Stored entries
++++++++++

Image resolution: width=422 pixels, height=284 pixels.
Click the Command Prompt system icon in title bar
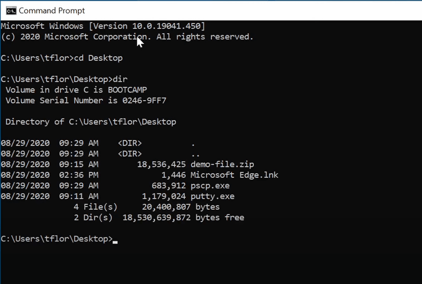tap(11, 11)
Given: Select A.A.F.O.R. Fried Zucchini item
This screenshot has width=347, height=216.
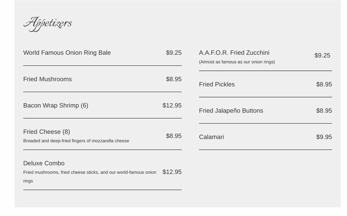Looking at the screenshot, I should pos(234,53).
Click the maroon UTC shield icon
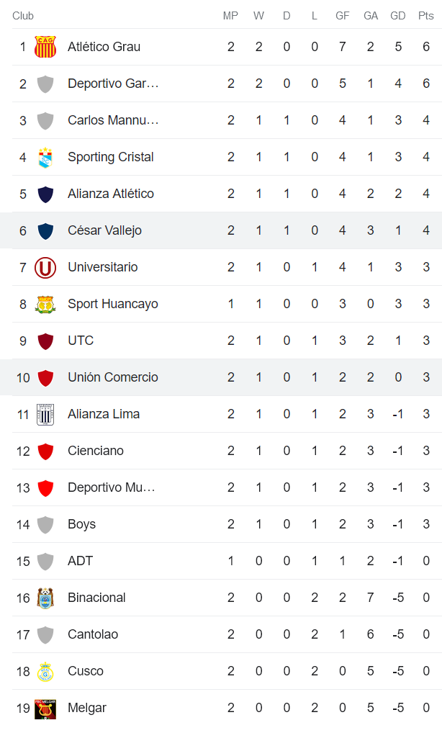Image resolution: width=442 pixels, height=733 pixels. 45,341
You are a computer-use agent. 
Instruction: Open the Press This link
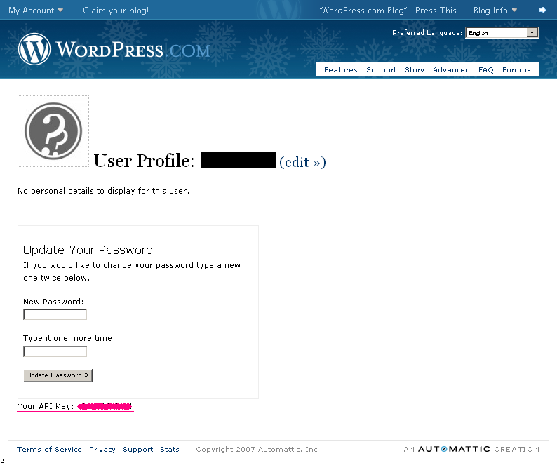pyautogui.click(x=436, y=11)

++++++++++

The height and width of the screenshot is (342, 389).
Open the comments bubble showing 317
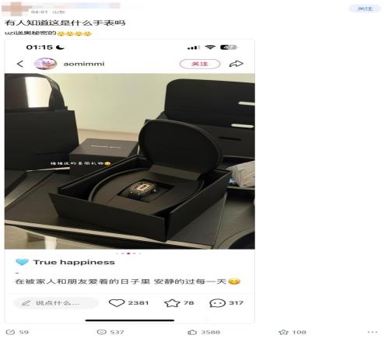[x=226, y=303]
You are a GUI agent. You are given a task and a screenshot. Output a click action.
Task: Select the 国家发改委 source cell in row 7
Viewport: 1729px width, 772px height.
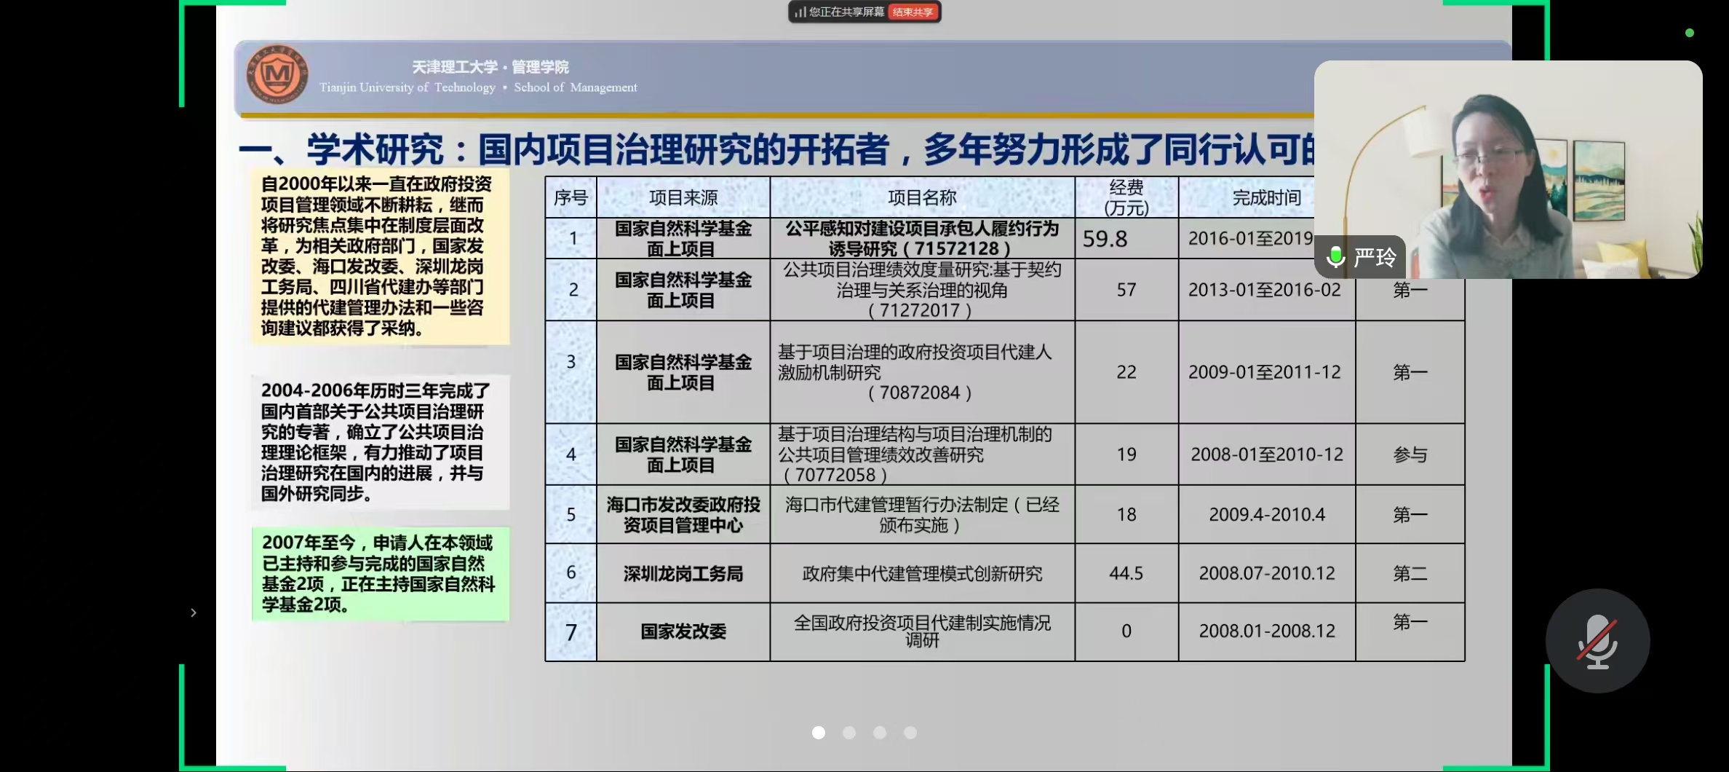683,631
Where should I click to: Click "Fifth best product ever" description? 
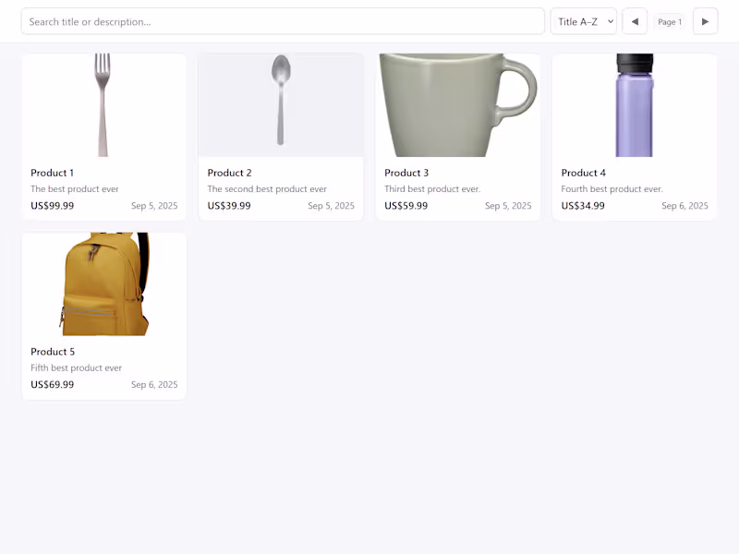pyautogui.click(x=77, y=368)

++++++++++

WORK TO COMPLETE
Look through the entries above and count each line holding "Select"; report the count alone.

EXERCISE RESULT
2